For RRMS compared to controls, distinct patterns emerged. Genes such as CR2, FCER1G, and TYROBP indicated complement and Fc receptor signaling, while ITGA2B and PTPRK pointed to cell adhesion and integrin pathways. Additional genes including CSF2RA and CST3 reflected cytokine and growth factor response, and UBC suggested changes in protein turnover. These findings reflect heightened immune activation and cellular remodeling during active disease stages.

Functional enrichment analysis supported these observations, with Group 1 genes clustering into cytokine-mediated signaling and transcriptional regulation, while Group 2 genes mapped to immune effector pathways, adhesion, and protein regulation. Overlap between blood and brain datasets indicated systemic immune signatures that extend beyond local CNS damage.

These results demonstrate that combining multiple biomarkers can distinguish early MS risk from active progression. The separation between gene groups suggests that multivariate panels may improve early detection and provide a framework for monitoring disease stage and progression.

Conclusion

This project shows that early MS (CIS/RIS) and active MS (RRMS) are marked by different gene expression profiles. Early-stage disease is defined by cytokine signaling and transcriptional regulation, while active stages show stronger involvement of immune effector pathways, complement activity, and cellular remodeling. These differences suggest that the immune system shifts in a stage-specific way, which could explain variations in disease onset and progression.

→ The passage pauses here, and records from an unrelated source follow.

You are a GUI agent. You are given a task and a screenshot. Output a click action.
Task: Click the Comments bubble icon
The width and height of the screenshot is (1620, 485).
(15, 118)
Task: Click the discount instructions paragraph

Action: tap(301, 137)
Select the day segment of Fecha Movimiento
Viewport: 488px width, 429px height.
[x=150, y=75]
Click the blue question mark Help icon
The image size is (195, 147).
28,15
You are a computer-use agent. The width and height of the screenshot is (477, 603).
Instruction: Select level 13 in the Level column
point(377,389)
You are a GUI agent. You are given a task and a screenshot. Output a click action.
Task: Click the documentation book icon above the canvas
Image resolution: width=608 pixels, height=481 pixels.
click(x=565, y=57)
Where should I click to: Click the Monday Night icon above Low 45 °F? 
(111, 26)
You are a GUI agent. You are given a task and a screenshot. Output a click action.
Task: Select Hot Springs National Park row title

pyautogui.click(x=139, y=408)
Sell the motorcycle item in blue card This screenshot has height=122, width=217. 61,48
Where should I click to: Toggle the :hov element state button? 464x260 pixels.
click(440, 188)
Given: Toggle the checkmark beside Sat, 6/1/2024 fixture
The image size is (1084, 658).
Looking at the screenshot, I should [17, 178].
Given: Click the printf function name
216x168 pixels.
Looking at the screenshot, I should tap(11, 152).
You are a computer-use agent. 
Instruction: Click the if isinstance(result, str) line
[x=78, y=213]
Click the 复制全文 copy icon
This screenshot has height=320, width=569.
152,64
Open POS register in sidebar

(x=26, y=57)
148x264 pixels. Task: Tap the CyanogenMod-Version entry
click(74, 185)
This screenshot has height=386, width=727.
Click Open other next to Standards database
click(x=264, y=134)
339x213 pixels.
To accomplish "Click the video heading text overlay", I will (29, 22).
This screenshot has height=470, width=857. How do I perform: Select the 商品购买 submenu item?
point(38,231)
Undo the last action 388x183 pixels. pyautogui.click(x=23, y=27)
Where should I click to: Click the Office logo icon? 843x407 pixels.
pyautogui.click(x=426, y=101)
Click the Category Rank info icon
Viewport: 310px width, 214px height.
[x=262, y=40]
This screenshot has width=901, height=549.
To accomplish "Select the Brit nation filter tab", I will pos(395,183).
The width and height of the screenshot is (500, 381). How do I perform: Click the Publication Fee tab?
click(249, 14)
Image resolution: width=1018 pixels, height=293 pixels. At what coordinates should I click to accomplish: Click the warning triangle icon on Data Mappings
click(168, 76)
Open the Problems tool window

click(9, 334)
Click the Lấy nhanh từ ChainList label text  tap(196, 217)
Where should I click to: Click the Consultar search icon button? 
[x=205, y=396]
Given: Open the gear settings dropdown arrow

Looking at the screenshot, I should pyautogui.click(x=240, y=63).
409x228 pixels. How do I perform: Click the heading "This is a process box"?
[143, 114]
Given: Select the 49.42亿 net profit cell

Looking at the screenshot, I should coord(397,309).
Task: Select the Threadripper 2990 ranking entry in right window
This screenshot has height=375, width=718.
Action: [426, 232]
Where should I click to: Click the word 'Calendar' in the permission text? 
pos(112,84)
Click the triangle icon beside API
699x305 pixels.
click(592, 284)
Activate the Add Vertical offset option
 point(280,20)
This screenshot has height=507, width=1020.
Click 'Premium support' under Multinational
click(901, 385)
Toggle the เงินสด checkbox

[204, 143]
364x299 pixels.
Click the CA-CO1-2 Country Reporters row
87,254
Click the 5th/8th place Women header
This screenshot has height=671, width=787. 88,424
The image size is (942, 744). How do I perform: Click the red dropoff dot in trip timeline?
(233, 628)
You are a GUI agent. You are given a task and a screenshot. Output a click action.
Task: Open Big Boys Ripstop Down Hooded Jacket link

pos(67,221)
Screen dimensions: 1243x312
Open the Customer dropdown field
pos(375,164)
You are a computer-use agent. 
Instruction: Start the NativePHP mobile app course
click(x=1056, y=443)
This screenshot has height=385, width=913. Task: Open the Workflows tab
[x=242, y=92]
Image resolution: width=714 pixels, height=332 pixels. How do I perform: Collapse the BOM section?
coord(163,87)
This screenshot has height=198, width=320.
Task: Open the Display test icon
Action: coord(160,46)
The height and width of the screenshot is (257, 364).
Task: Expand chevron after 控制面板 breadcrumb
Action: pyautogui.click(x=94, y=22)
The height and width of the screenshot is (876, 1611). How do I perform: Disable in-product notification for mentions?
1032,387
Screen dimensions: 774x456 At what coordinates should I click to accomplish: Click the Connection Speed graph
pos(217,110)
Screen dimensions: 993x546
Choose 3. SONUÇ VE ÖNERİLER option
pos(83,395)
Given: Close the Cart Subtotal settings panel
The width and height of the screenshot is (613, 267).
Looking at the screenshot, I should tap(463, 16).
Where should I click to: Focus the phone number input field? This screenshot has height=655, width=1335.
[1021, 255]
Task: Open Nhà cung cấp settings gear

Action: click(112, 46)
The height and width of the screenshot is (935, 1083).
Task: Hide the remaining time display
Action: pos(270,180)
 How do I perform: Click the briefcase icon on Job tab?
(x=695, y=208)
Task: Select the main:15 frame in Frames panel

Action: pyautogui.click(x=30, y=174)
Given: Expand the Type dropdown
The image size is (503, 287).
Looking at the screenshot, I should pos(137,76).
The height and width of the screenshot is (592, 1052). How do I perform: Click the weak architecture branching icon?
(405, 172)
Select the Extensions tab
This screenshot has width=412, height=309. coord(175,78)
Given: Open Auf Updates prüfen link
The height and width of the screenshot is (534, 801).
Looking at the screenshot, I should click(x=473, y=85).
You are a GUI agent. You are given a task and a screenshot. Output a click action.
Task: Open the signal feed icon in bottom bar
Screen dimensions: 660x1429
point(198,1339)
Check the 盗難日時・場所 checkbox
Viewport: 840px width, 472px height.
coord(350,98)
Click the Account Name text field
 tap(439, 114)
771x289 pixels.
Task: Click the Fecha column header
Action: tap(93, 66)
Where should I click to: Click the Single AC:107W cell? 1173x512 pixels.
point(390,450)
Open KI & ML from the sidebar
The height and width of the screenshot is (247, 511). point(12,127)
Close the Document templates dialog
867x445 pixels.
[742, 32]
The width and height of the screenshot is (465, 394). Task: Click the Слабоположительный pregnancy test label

Focusing on multivariate profiles, rather than individual markers, provides clearer separation between early and active stages. This approach has the potential to improve early diagnosis and risk stratification, while also offering new tools for monitoring progression.

The study is limited by dataset scope and the absence of cerebrospinal fluid profiles. Larger and more diverse patient datasets, along with additional protein markers and epigenetic data, are needed to confirm these findings. Even with these limitations, the results support the value of multivariate biomarker panels for understanding and predicting MS progression.